Task instructions: Pictures aside, every line of the listing should be given again exactly.

+ + + + +

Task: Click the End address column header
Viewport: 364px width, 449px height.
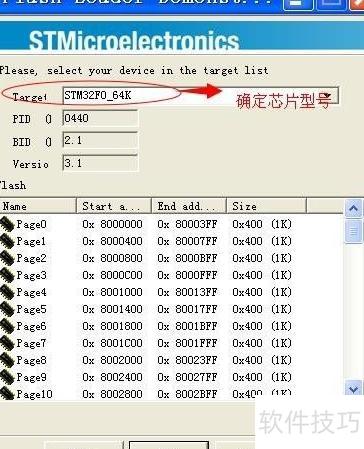Action: [x=189, y=206]
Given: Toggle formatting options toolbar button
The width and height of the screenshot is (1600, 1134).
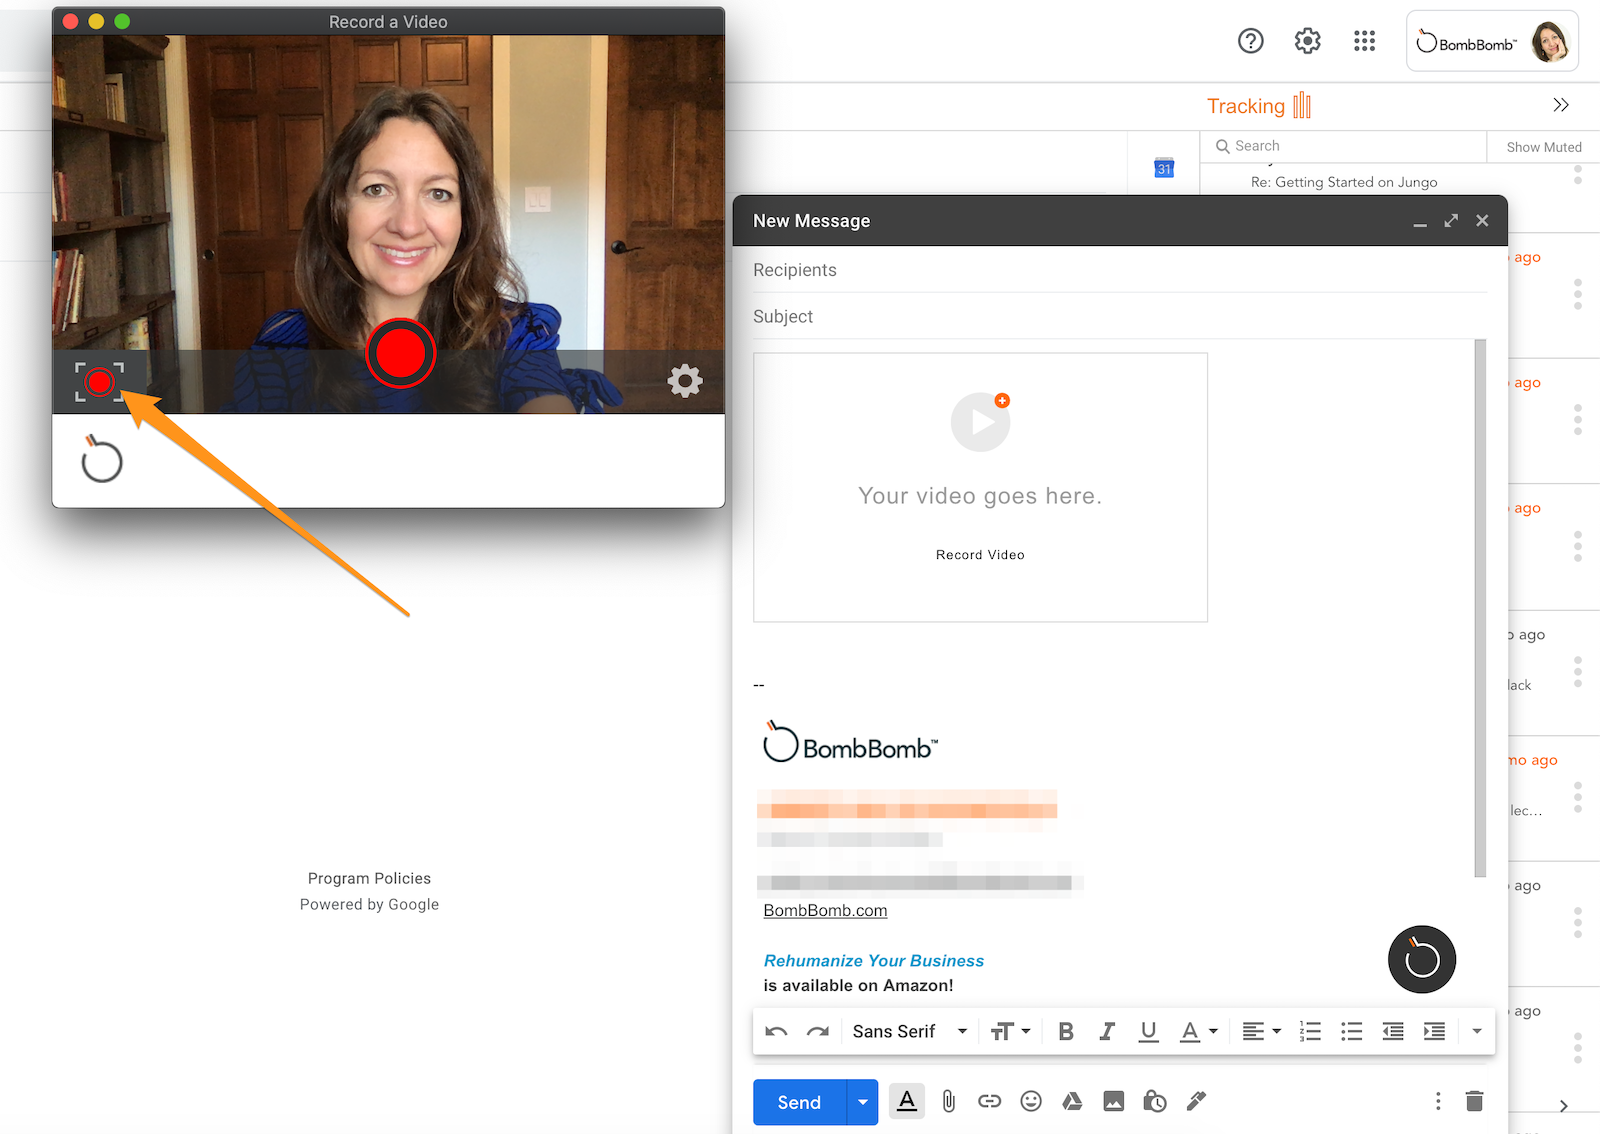Looking at the screenshot, I should pyautogui.click(x=907, y=1102).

+ + + + +

Result of this task:
Task: Click the End address column header
Viewport: 364px width, 449px height.
Action: [x=189, y=206]
Given: Toggle formatting options toolbar button
The width and height of the screenshot is (1600, 1134).
Looking at the screenshot, I should pyautogui.click(x=907, y=1102).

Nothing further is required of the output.